Data extracted from a collection:
********************

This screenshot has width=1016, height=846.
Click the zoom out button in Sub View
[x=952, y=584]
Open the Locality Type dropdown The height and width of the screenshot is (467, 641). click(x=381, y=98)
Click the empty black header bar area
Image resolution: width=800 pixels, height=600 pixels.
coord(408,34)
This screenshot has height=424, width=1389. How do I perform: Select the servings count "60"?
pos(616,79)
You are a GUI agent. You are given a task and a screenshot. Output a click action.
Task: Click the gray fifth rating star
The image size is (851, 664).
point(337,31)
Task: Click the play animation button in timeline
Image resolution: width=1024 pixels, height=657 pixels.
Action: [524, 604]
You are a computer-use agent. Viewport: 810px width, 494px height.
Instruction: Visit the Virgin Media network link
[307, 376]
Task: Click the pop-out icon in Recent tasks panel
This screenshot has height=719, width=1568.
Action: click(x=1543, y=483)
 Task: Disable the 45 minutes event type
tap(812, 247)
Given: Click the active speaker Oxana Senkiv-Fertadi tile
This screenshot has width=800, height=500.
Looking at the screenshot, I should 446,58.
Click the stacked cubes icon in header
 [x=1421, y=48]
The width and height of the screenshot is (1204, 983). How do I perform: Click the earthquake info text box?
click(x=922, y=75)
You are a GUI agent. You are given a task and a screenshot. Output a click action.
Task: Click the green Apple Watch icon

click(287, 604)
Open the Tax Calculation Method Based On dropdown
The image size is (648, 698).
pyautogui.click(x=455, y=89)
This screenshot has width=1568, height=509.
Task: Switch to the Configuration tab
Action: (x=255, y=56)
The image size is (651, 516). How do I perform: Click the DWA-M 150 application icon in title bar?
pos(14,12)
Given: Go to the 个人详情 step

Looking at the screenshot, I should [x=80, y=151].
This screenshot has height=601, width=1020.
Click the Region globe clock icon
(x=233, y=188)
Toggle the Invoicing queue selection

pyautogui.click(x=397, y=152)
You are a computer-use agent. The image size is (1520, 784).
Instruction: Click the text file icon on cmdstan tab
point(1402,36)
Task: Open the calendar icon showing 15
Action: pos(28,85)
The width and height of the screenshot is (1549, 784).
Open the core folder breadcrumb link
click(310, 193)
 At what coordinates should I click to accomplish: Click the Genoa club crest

********************

*What the task requires*.
Can you repeat the entries above verbatim, from the line containing "This screenshot has height=424, width=1389." up to and including the line containing "tap(812, 247)"?

*Solution below*.
This screenshot has height=424, width=1389. How do I perform: Select the servings count "60"?
pos(616,79)
You are a GUI agent. You are given a task and a screenshot. Output a click action.
Task: Click the gray fifth rating star
The image size is (851, 664).
point(337,31)
Task: Click the play animation button in timeline
Image resolution: width=1024 pixels, height=657 pixels.
Action: [524, 604]
You are a computer-use agent. Viewport: 810px width, 494px height.
Instruction: Visit the Virgin Media network link
[307, 376]
Task: Click the pop-out icon in Recent tasks panel
This screenshot has height=719, width=1568.
Action: click(x=1543, y=483)
 Task: Disable the 45 minutes event type
tap(812, 247)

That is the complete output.